Motives of Demand for Money:

There are several motives that drive the demand for money in an economy. These motives reflect the various functions that money serves and the reasons why individuals and businesses hold money. Two key motives of demand for money are:

1. Transaction Motive:
The transaction motive of demand for money relates to the need for money to facilitate day-to-day transactions. It arises due to the desire to hold money for the purpose of making payments for goods and services. People need money to buy groceries, pay bills, and engage in other routine transactions. The demand for money for transaction purposes is influenced by several factors, including:

- Income level: As income increases, the demand for money for transactions also tends to rise.
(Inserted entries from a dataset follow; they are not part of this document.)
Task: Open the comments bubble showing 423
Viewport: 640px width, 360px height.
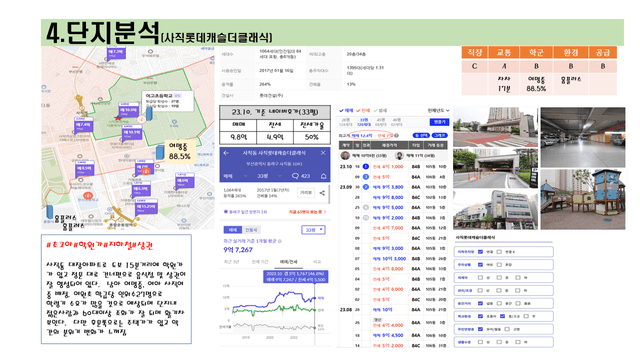Action: (x=301, y=176)
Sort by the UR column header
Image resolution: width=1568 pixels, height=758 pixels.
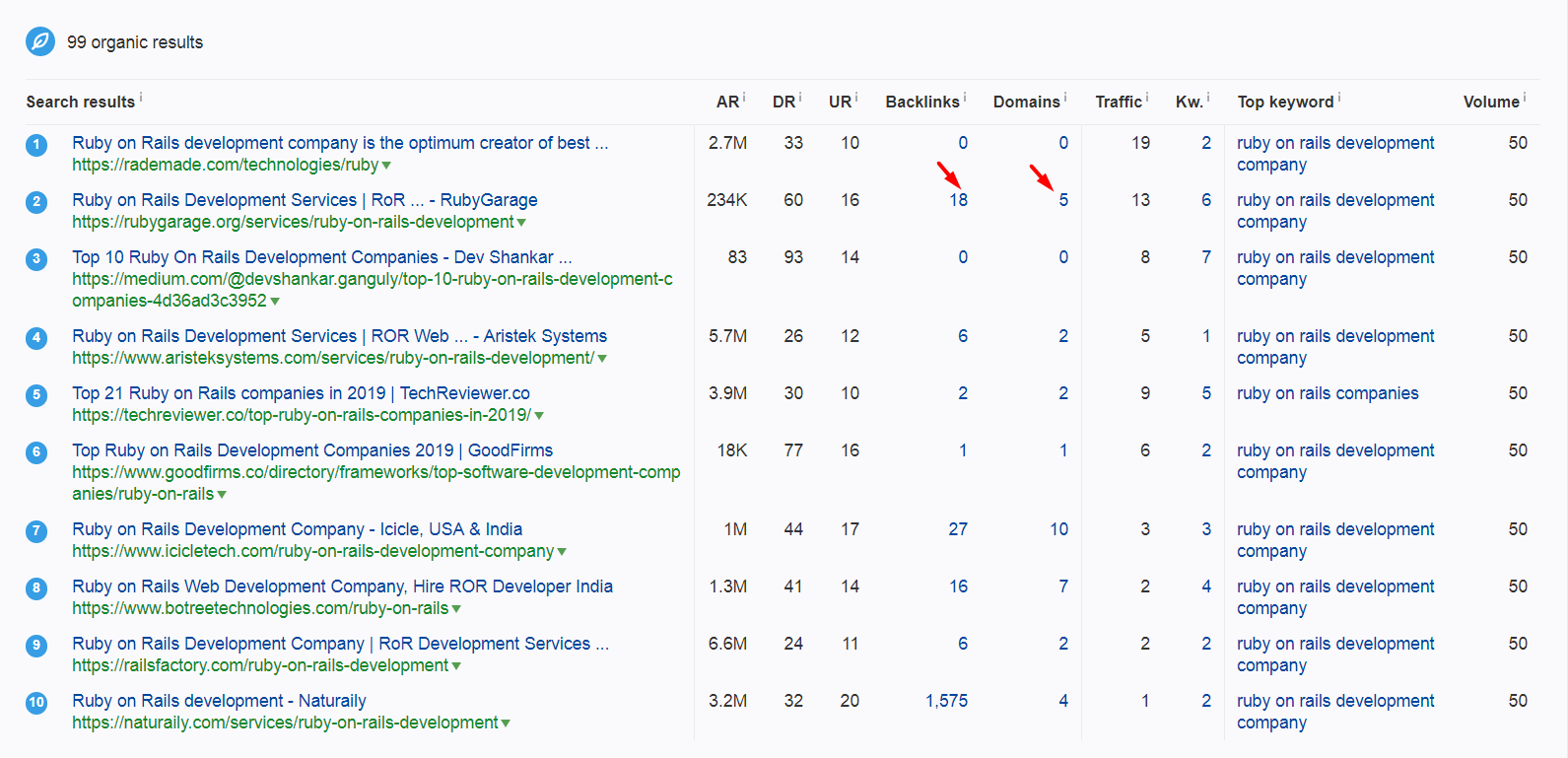tap(840, 102)
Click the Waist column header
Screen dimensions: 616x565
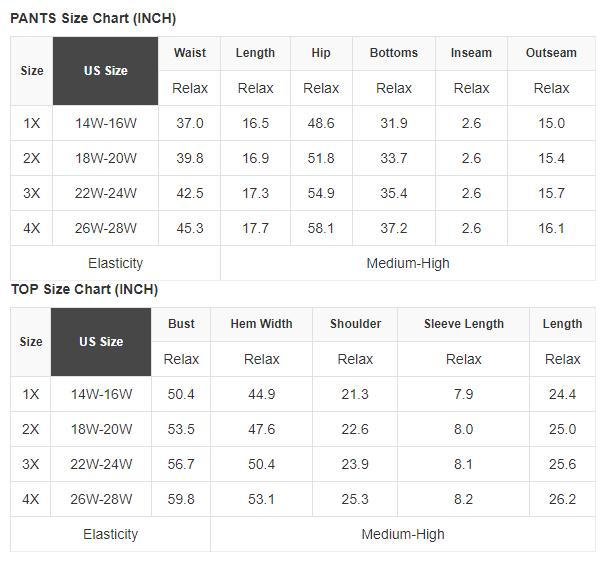190,53
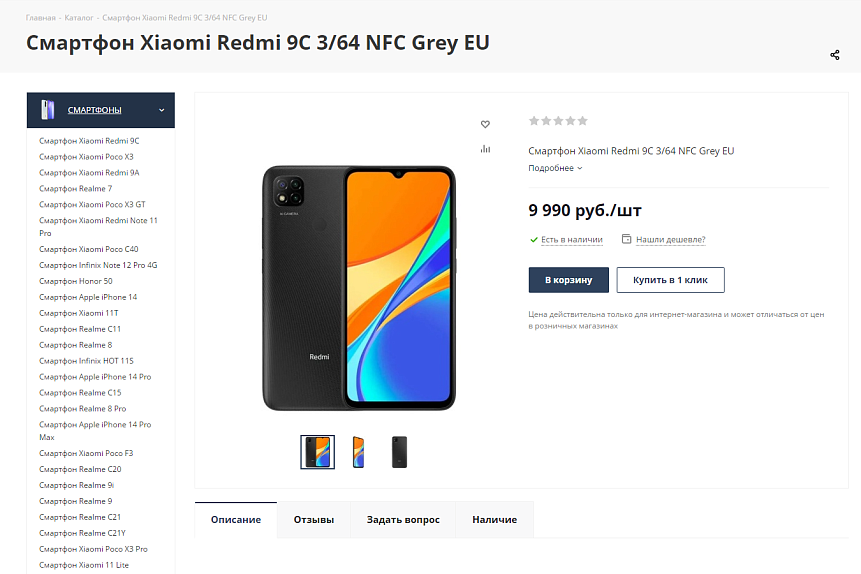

This is because individuals have more purchasing power and engage in more economic activities.
- Price level: An increase in the general price level leads to an increase in the demand for money for transactions. This is because more money is required to purchase the same quantity of goods and services.
- Frequency of transactions: The more frequently individuals engage in transactions, the higher their demand for money for transaction purposes.

2. Precautionary Motive:
The precautionary motive of demand for money refers to the need for money to meet unforeseen or unexpected expenses. Individuals hold money as a precautionary measure to deal with emergencies, contingencies, and uncertainties. The demand for money for precautionary purposes is influenced by factors such as:

- Income stability: Individuals with unstable or uncertain income streams have a higher precautionary demand for money. This is because they need to have a buffer to cover unexpected periods of low or no income.
- Access to credit: The availability and cost of credit also influence the precautionary demand for money. If credit is easily accessible and affordable, individuals may rely less on holding money for precautionary purposes.

The demand for money for precautionary motives provides individuals with a sense of financial security and flexibility to cope with unforeseen events. It acts as a cushion against unexpected expenses and helps maintain financial stability.

Overall, the transaction motive and precautionary motive are two important factors that determine the demand for money in an economy. These motives reflect the fundamental roles that money plays in facilitating transactions and providing individuals with financial security.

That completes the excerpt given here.